Теперь в пабе так красиво, что мне сразу становится лучше.
– Мы откроемся через неделю, поэтому еще не разобрались с кассами. Поэтому у нас будет бесплатный бар. Вам же меньше работы.
Кивнув, я улыбаюсь. Правда, я знаю по опыту, что бесплатные бары – это кровавая баня. А уж бесплатные бары на поминках – тем более. Как только отпадает необходимость платить, люди превращаются в животных. Марк сказал, что заплатят мне по-королевски, но только теперь я начинаю понимать почему.
Сейчас я впервые сталкиваюсь с похоронами после того, как двенадцать лет назад умер мой отец.
Когда мне было лет пятнадцать, мама приколола к пробковой доске на кухне приглашение на заупокойную службу. Умерла моя кузина Дженет, физиотерапевт из Суонси. На конверте было написано: «Празднование жизни такой-то», а внутри были фотографии: Дженет в костюме клоуна на вечеринке, Дженет сидит в байдарке, Дженет поднимает бокал с арбузной маргаритой перед камерой, стоя рядом с подругой. Дресс-код – «краски радуги». Мама послала цветы.
Я помню, как папа раздраженно проворчал:
– Мне не нравится это «празднование», и фотографии каникул, и веселье по поводу смерти. Пусть смерть будет смертью. Она печальна. И ни к чему эти нововведения! Куда это годится: мы в гавайских рубашках будем петь «КУМБАЙЯ МОЙ БОГ КУМБАЙЯ» и веселиться!
– Дженет сама решила, какими будут ее собственные похороны, – сказала мама.
– В таком случае Дженет эгоистична: они же не для нее, не так ли? Это такое событие, когда следует думать о чувствах других людей.

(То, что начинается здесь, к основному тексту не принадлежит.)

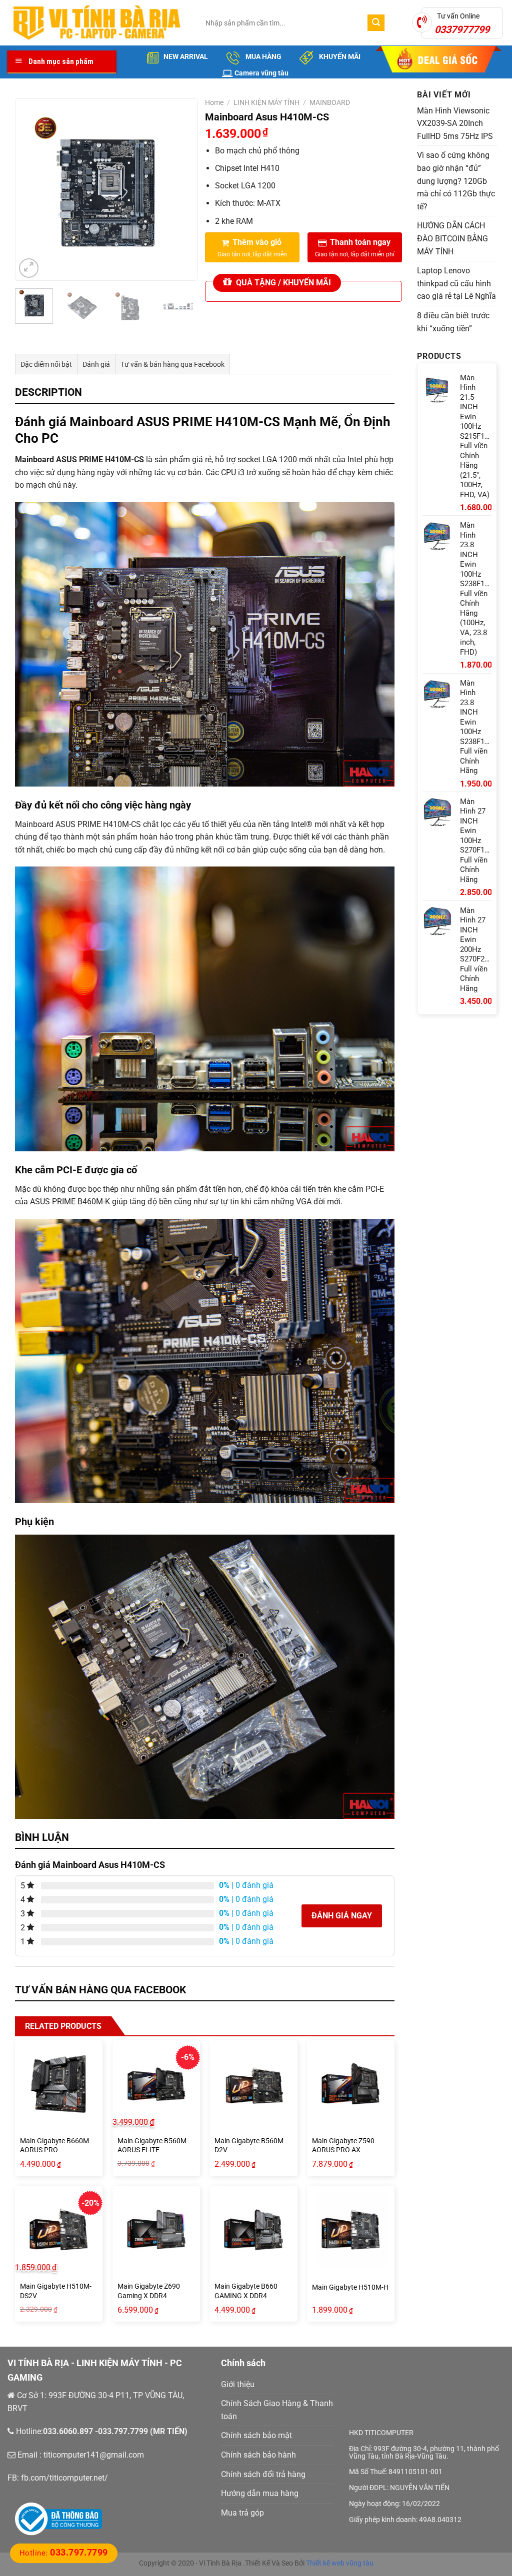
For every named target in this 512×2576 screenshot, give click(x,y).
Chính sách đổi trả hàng (263, 2474)
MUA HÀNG (263, 56)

Мама вздохнула, а папа пробормотал что-то насчет того, что идет в магазин и не нужно ли что-нибудь купить, и вышел из комнаты.
Только годы спустя я поняла, что, вероятно, мама не пошла на похороны, потому что знала, как на это отреагирует папа. Действительно ли его раздражали эти жизнерадостные проводы с притопом и прихлопом? Или это был только предлог для них обоих, чтобы не присутствовать на заупокойной службе? Иначе им бы пришлось провести выходные в Уэльсе в обществе друг друга. Может быть, они спорили совсем не о том? Впрочем, как и всегда?

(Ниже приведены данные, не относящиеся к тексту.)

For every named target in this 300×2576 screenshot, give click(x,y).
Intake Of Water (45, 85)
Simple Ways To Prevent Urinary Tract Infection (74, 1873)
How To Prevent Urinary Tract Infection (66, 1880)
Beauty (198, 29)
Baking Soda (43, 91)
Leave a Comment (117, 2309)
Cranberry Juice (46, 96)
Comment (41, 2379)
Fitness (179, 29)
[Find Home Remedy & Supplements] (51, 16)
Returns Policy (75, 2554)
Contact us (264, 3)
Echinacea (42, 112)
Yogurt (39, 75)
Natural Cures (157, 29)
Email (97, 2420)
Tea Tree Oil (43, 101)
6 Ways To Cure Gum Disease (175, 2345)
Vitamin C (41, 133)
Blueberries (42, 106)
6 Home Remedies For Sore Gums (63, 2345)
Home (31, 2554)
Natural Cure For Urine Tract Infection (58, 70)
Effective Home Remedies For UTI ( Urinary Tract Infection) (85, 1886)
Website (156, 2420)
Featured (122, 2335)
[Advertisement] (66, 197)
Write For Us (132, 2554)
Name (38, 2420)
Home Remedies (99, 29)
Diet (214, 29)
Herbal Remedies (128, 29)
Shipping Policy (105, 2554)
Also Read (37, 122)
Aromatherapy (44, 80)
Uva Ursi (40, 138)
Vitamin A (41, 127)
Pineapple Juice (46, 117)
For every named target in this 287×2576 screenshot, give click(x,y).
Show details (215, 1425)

А три года спустя мы хоронили папу, зная, что он не одобрил бы веселье и не был религиозен. От этого было еще тяжелее. По странной иронии, он не подумал о наших чувствах.
Мы выбрали для его проводов стандартный набор: недорогой гроб, служба в церкви, которую папа никогда не посещал (желание мамы, потому что это шикарнее, чем крематорий), затем поминки в соседнем зале, где молодые официанты в белых рубашках и темных брюках подавали горячие напитки из больших канистр и теплое вино, кислое, как укус.

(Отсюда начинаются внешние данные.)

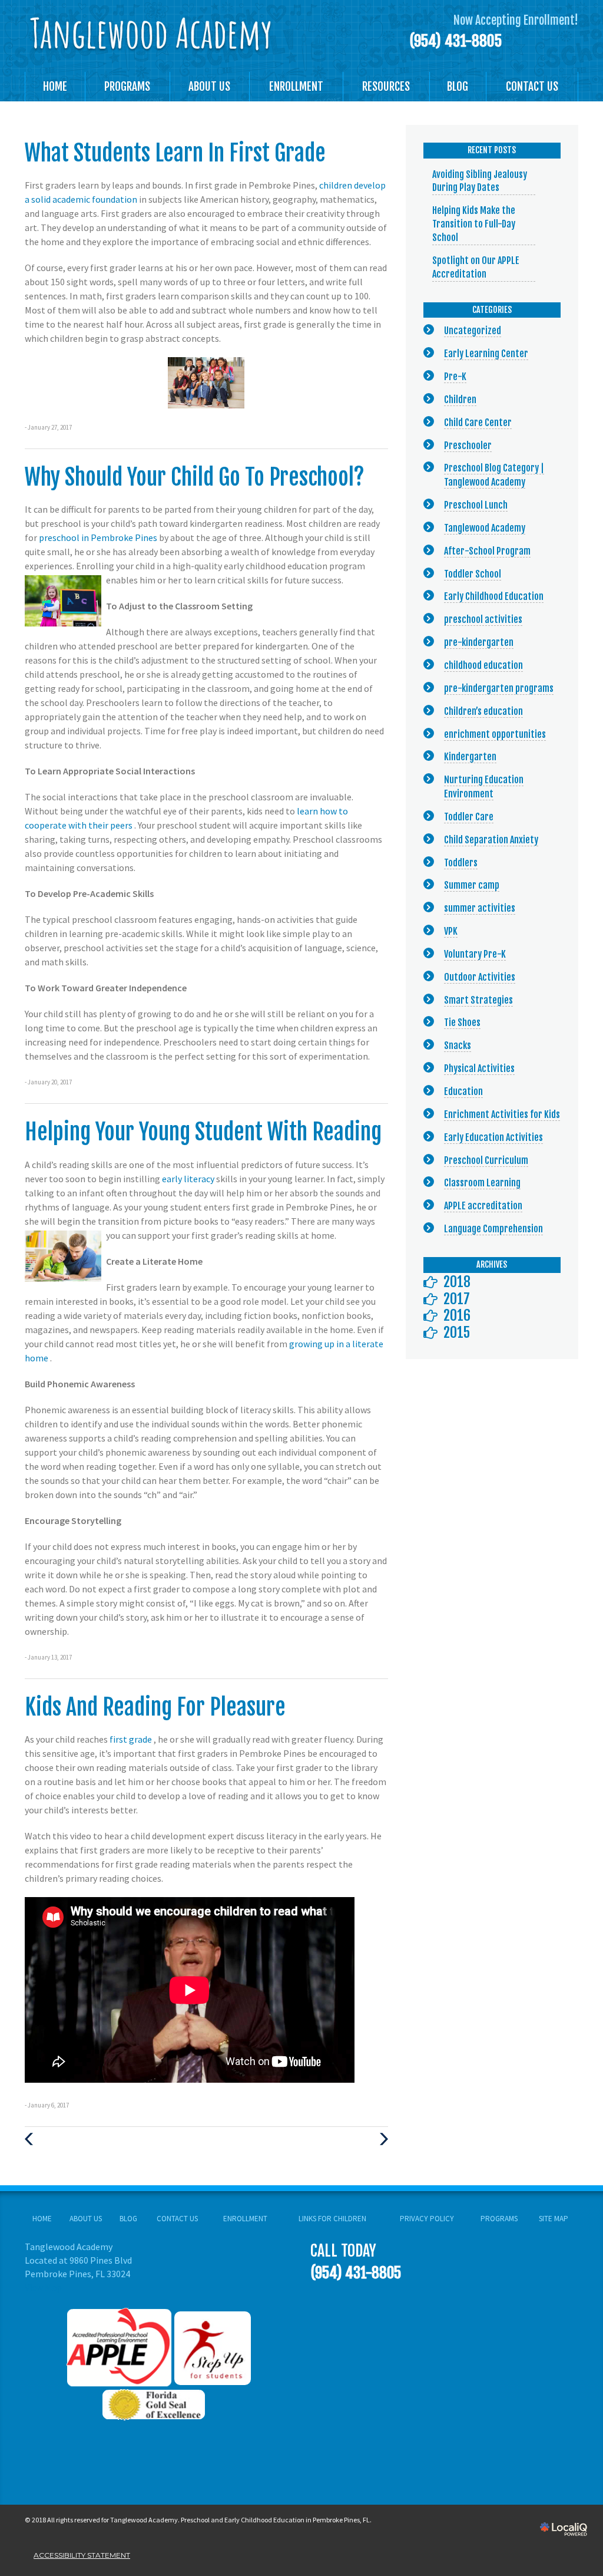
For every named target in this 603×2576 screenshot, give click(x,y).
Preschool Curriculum (486, 1160)
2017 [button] (456, 1299)
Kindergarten (470, 757)
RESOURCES (386, 87)
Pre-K (455, 376)
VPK (451, 931)
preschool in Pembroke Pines (99, 537)
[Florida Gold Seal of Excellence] (159, 2403)
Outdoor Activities (479, 977)
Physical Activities (479, 1068)
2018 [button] (457, 1282)
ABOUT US (209, 87)
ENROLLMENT (296, 87)
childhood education (483, 665)
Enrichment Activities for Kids (502, 1114)
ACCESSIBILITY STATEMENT (82, 2555)
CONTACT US (532, 87)
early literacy (189, 1179)
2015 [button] (456, 1332)
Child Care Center (478, 422)
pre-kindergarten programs (499, 688)
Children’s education (483, 711)
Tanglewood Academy (484, 528)
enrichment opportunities (495, 734)
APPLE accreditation (483, 1206)
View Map (43, 2287)
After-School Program (487, 551)
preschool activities (483, 619)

Я так явственно ощущаю ту тошнотворную атмосферу дурного сна, словно это случилось вчера. Казалось, вселенная внезапно накренилась, и не знаешь, как выбраться обратно. Мама и Эстер опознали тело. Меня не было, так как я училась на первом курсе в университете. Обычное утро – и вдруг мама услышала, как он рухнул на пол на кухне. Она бросилась туда и обнаружила, что он лежит ничком в луже кофе. Мне хотелось подойти к одному из этих мужчин с каменными лицами, в белых перчатках, обученных не смотреть в глаза, и, схватив их за серые лацканы, сказать: «Произошла ужасная ошибка. В том гробу мой папа. Смерть случается с другими людьми, но не с моим папой. И, конечно, еще не сейчас. Мне нужно срочно обсудить с ним кое-что, так что заберите его оттуда».
Слово «утрата» приобрело новое значение, либо его значение прояснилось для меня: человек, который меня любил и который незаменим, исчез и забрал с собой наши отношения. Исчез не только папа – исчезли его планы на будущее, его одобрение, его мнение обо мне. Папы нет, а он мне так нужен! Я никогда больше его не увижу? Никогда?